**Work order**.
What needs transcribing is the line with "Task: Check the Student ID checkbox" and every line after it to the end of the records, exactly and alone, with no pictures.

**Records provided**.
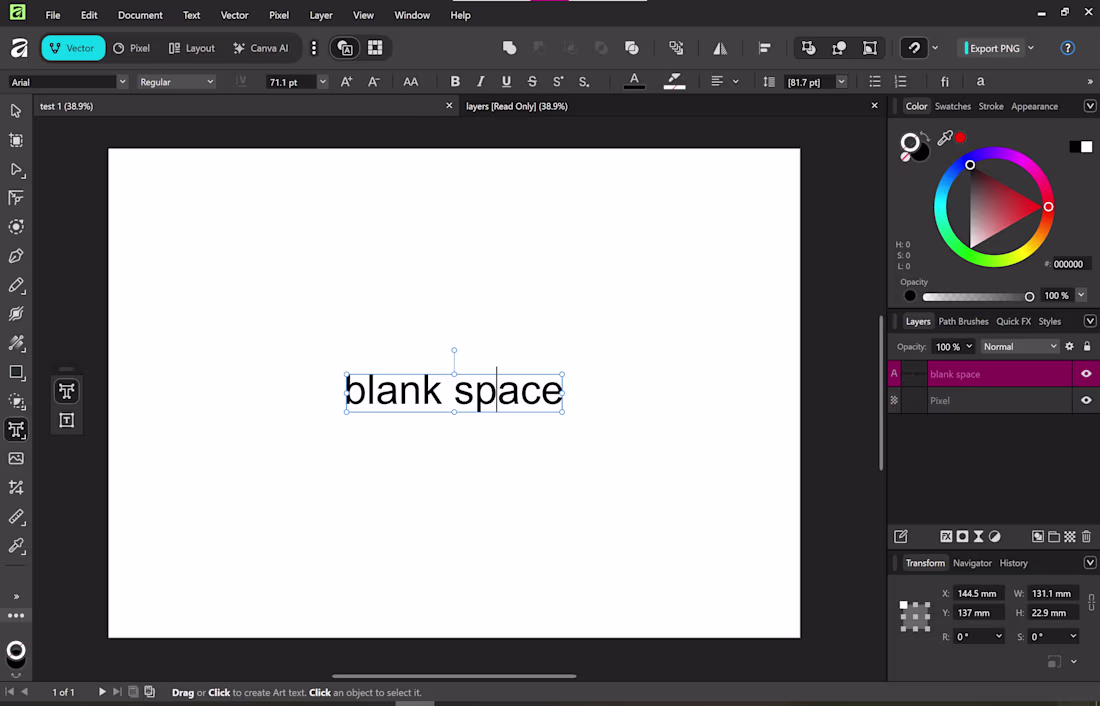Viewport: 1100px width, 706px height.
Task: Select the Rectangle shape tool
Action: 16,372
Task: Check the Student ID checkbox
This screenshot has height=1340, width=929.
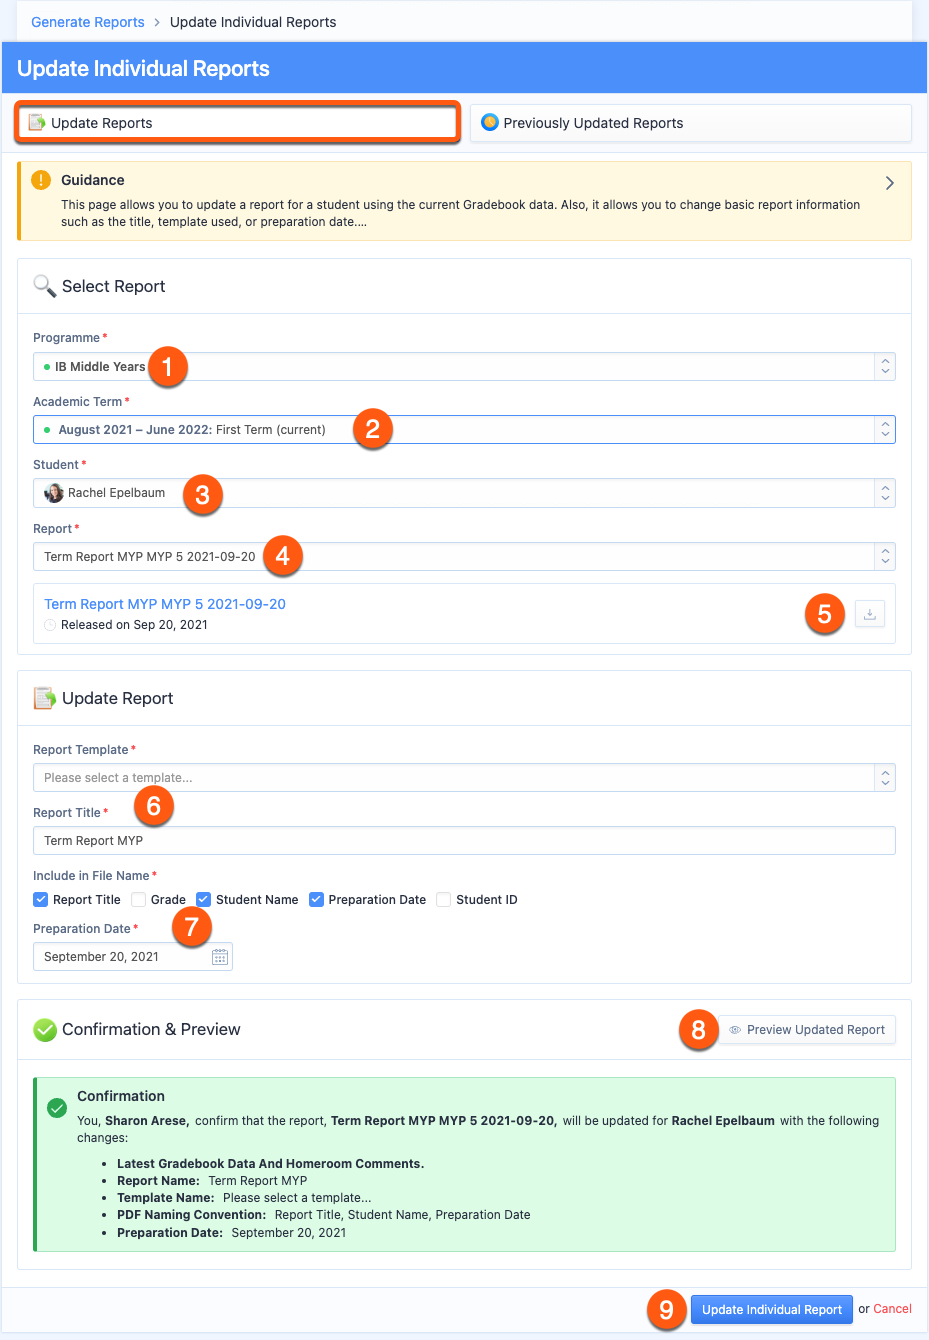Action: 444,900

**Result of this task**.
Task: Check the Student ID checkbox
This screenshot has height=1340, width=929.
Action: 444,900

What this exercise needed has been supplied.